**Objective:** Render the lines of the entries below as a JSON list of strings, one string per line, with blank lines skipped and the pictures left out.

Items listed in a dataset
● ● ● ● ● ● ●
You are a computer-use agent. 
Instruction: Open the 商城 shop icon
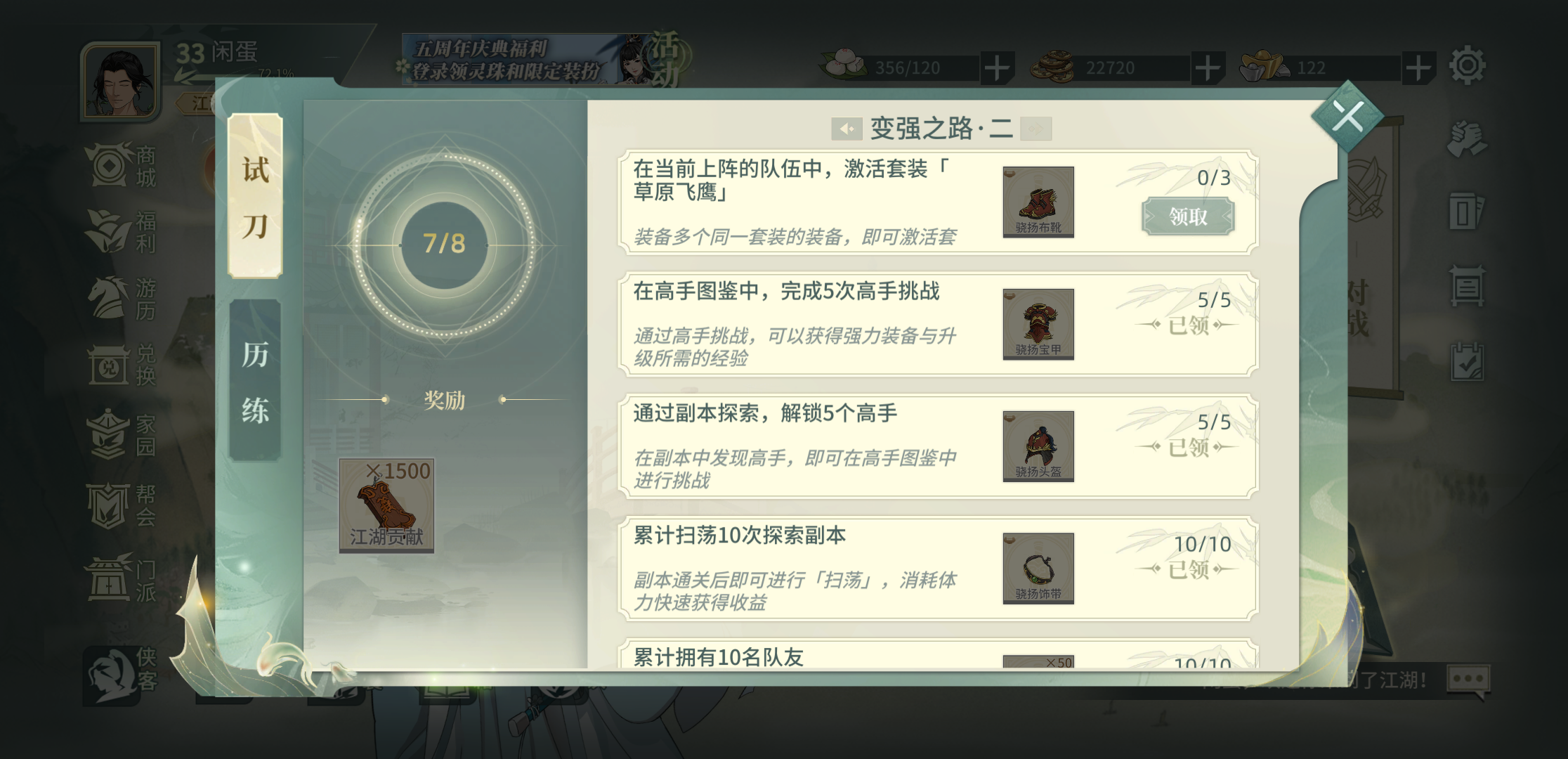[121, 166]
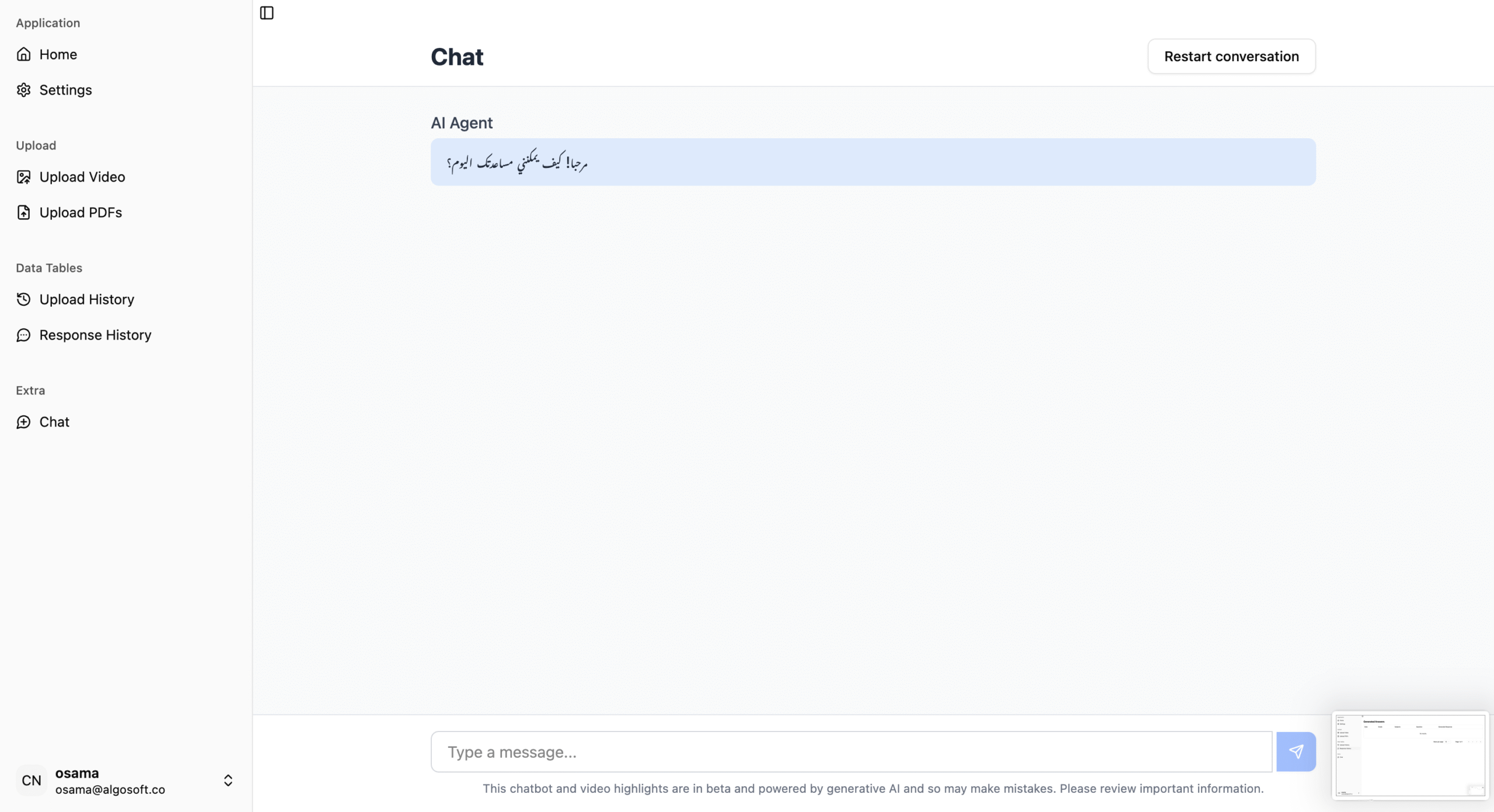Toggle the sidebar panel visibility
Image resolution: width=1494 pixels, height=812 pixels.
[267, 13]
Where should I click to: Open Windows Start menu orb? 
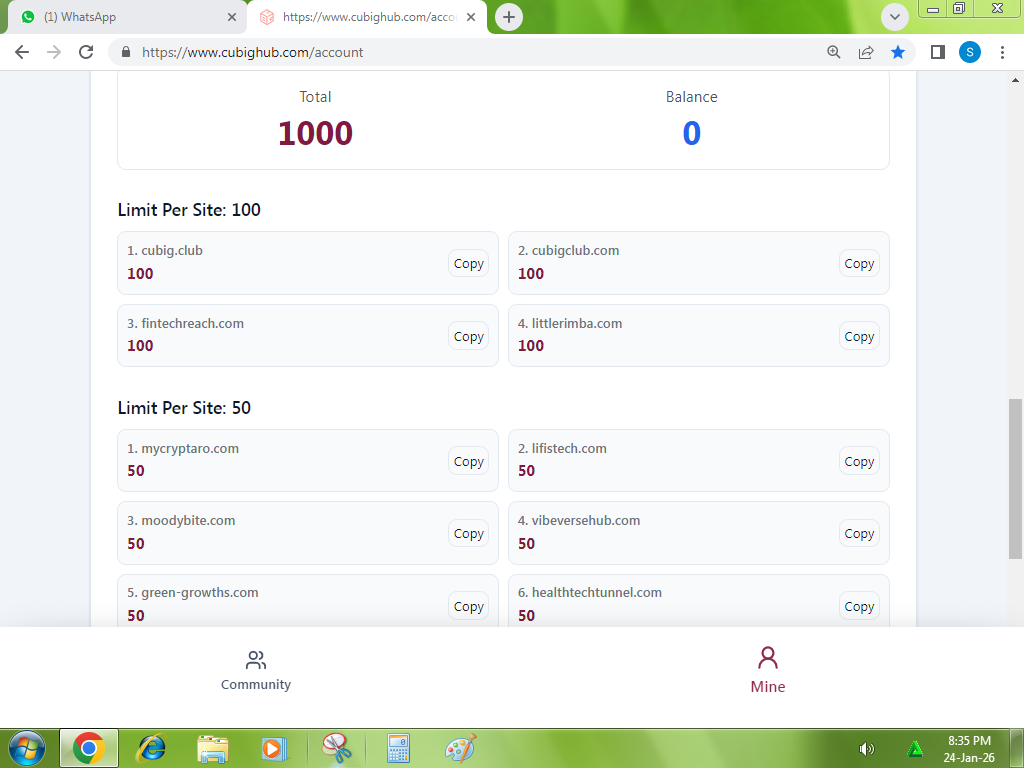pyautogui.click(x=27, y=748)
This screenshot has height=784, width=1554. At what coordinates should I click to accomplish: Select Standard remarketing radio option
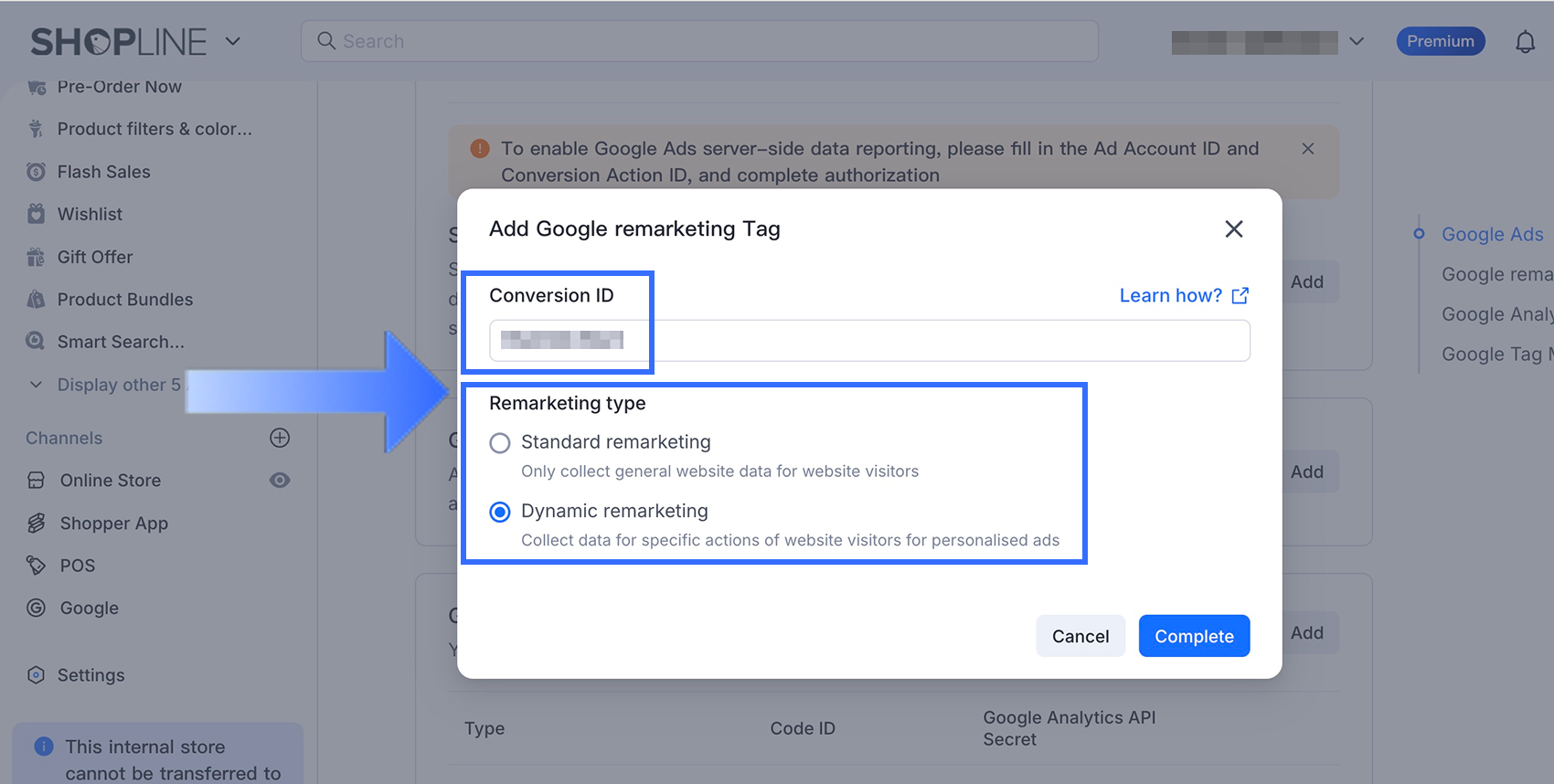[500, 443]
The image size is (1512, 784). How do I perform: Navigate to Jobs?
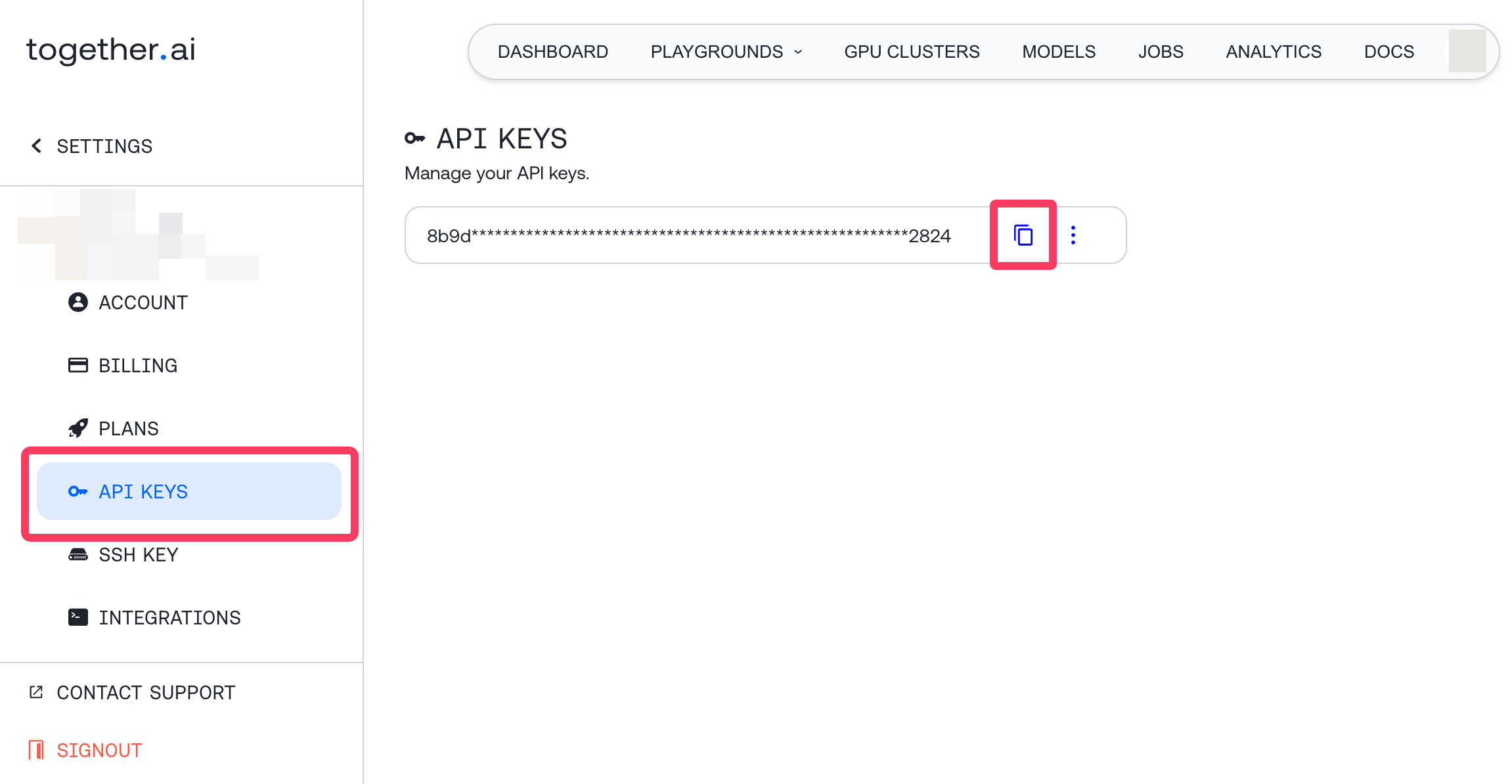point(1161,52)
● ● ● ● ● ● ●
**Result for this exercise:**
[
  "You are a computer-use agent. ",
  "Instruction: Open the 商城 shop icon",
  "[121, 166]",
  "Toggle the sidebar panel visibility",
  "Image resolution: width=1494 pixels, height=812 pixels.",
  "[267, 13]",
  "Where should I click to: Open Windows Start menu orb? ",
  "pyautogui.click(x=27, y=748)",
  "This screenshot has height=784, width=1554. At what coordinates should I click to accomplish: Select Standard remarketing radio option",
  "[500, 443]",
  "The image size is (1512, 784). How do I perform: Navigate to Jobs?",
  "point(1161,52)"
]